> **提示された抜粋**:
◆ ◆ ◆ ◆

マンスリー・レポート No.105 (2009年9月)
活動会員のレポート
  医療機器商談のイタリア語通訳
西澤 にしざわ 俊一 しゅんいち (元 丸紅)

事務所にて打ち合わせ 筆者(中央)

 私のイタリア語との付き合いは学生時代から50年以上にもなるが、通算12年間のイタリア駐在を終わり、さらに定年を迎えた後は、年々イタリア語を話す機会も減り、最近では年に3〜4回の展示会参加程度になっている。
 そんな状況下で2009年9月16日、17日の2日間、ABICからの依頼で、千葉県船橋市の潟jチオンとイタリア(ヴェローナ市)の医療機器メーカーAT-OS社間の商品・技術説明の日伊語通訳業務にあたった。

 ABICでは、これまでボランティアとして、2007年沼津市での技能五輪、2009年4月横浜での世界卓球選手権の2回参加しているが、いずれも接した選手・役員が多数でそれも陽気なイタリア人であったので比較的気楽な気分で業務にあたることができた。しかしながら、今回は真面目な社長と律儀な技術者が相手で、かつ用語、質疑内容が高度に専門的であったことから、久々に長時間緊張を強いられる実務支援となった。
 対象の機械は病院などで発生する汚物の回収容器を自動的に洗浄、消毒するという特殊な分野でのもので、近年の院内感染の防止、環境問題への対応などからこの種の医療機器への需要は高まっており、欧州、とりわけスイス、オーストリア、ドイツなどでは医療機関よりの引き合いも活発、かつ機器の開発競争が繰り広げられており、同様な動きの日本においてニチオンは業界トップの位置を占めている企業である。
 医療機器に関する業務とは聞いていたので、「汚物」「洗浄機」「(水の)跳ね返り」「院内感染」等々日常会話では余り使用されない単語についてそれらのイタリア語を頭に入れていったのだが、事務所到着直後の技術・営業担当へのフィルムを使っての説明・質疑応答で、早速ISO条項第何条(にある・・)、座金ざがね、希釈剤、等々それこそ想定外の技術専門用語が数多く飛び出し厳しいスタートとなった。初対面の挨拶で、AT-OSの社長は「イタリア人でも我々の話はなかなか理解しにくいし、これまで働いてきた分野が異なれば使われる単語はなおさら難しいと思うよ」と言ってはいたが、正にその通りの展開であった。

◆ ◆ ◆ ◆

> **確認するデータ**:
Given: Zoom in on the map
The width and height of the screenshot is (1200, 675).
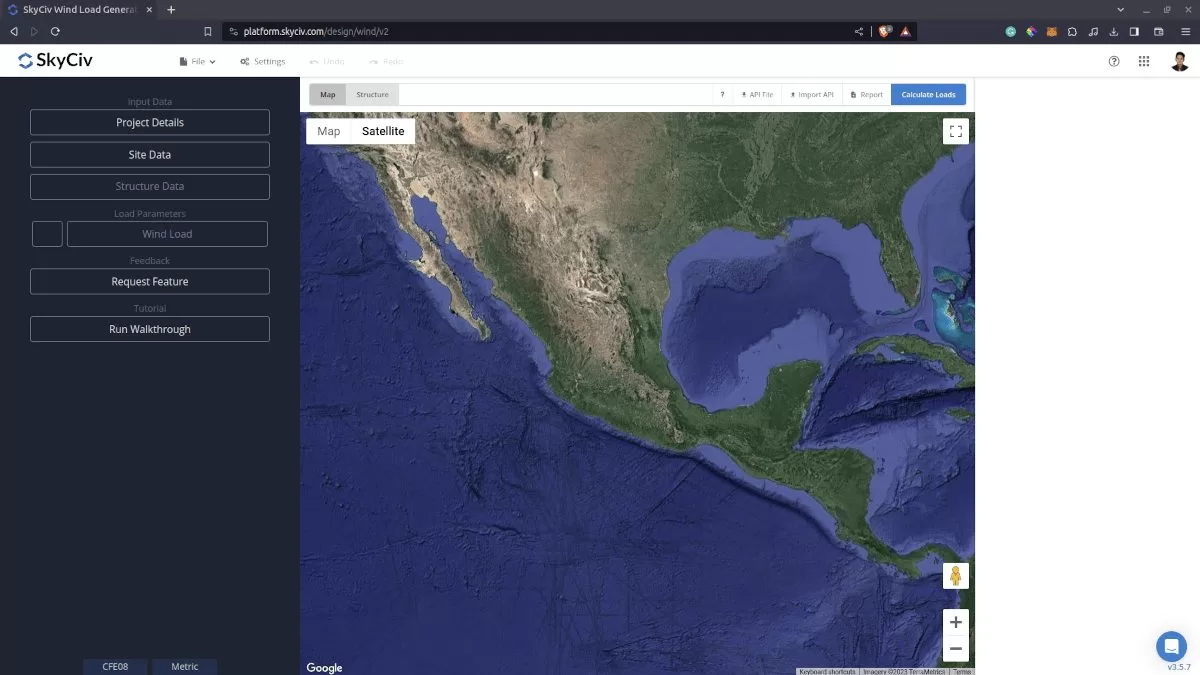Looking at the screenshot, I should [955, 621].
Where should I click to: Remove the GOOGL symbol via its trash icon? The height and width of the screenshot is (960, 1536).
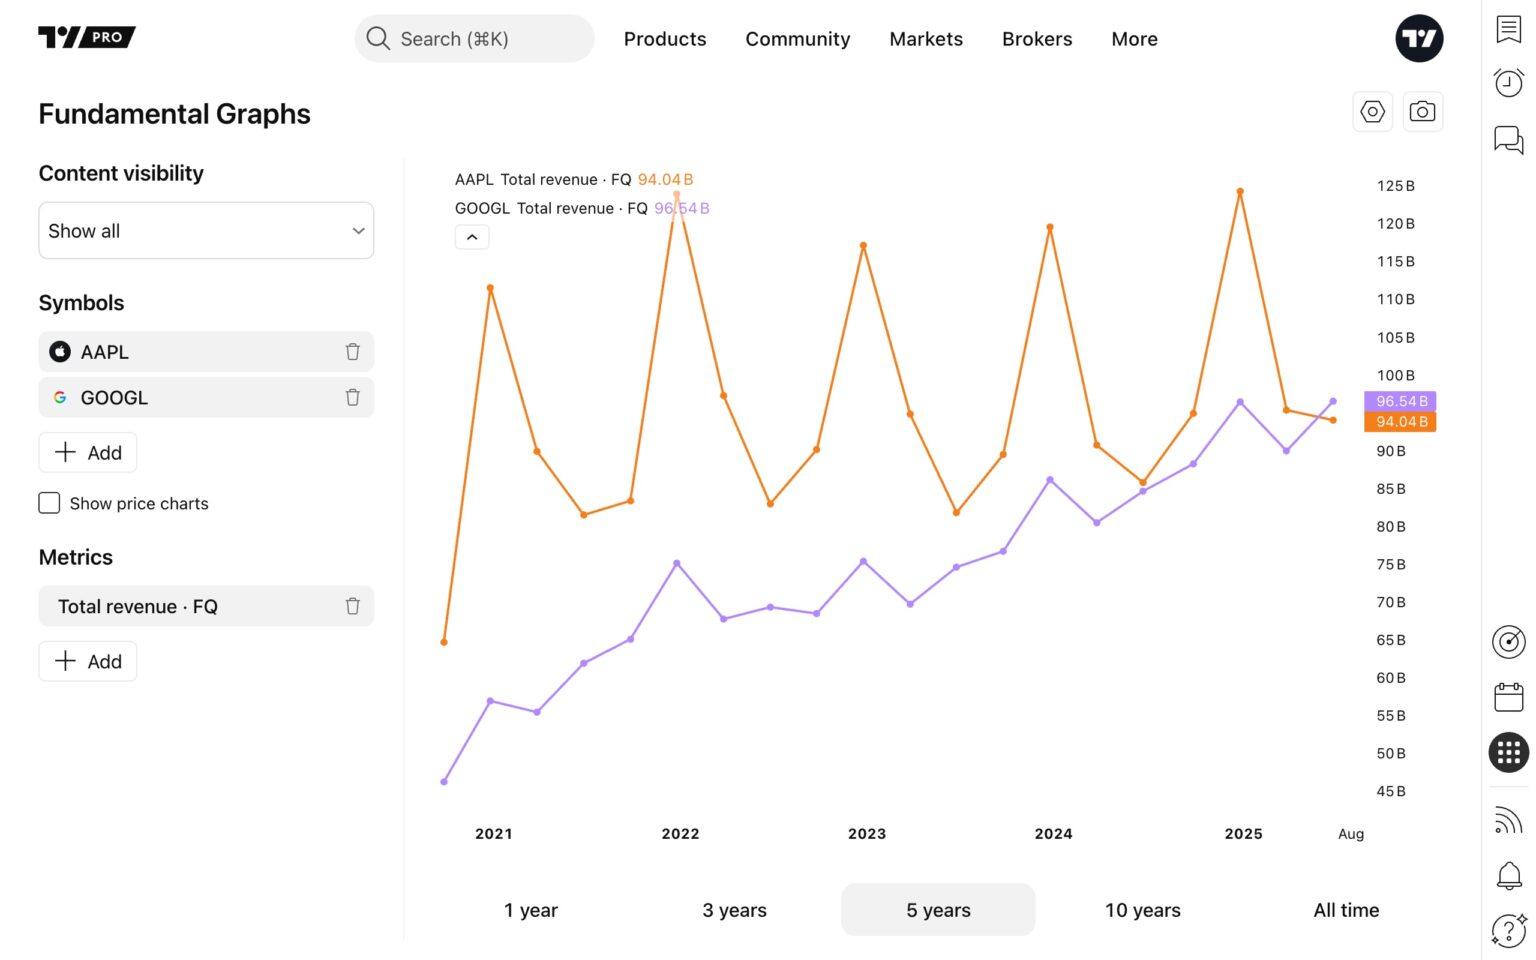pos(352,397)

◆ ◆ ◆ ◆

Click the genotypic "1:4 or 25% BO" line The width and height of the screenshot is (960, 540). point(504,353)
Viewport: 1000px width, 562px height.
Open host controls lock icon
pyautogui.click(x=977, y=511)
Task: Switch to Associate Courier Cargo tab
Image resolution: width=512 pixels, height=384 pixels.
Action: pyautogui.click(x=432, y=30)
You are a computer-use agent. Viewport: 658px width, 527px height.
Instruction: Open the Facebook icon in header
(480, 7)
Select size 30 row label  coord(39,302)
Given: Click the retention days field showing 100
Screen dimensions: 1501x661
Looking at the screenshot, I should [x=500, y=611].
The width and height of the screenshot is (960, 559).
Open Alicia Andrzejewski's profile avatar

◆ ◆ ◆ ◆

> **課題の説明**:
次の1.〜3.が通訳レポートの内容と一致するかを判断し、それぞれ「はい」か「いいえ」で答えよ。あわせて、判断の決め手となる本文の語句をそのまま引用すること。
1. 筆者はイタリアに通算12年間駐在した。
2. 今回の通訳業務は3日間にわたって行われた。
3. 筆者が参加した2009年4月の世界卓球選手権は沼津市で開かれた。

> **結果**:
1. はい。本文に「通算12年間のイタリア駐在を終わり」とある。
2. いいえ。本文に「2009年9月16日、17日の2日間」とある。
3. いいえ。本文に「2009年4月横浜での世界卓球選手権」とある。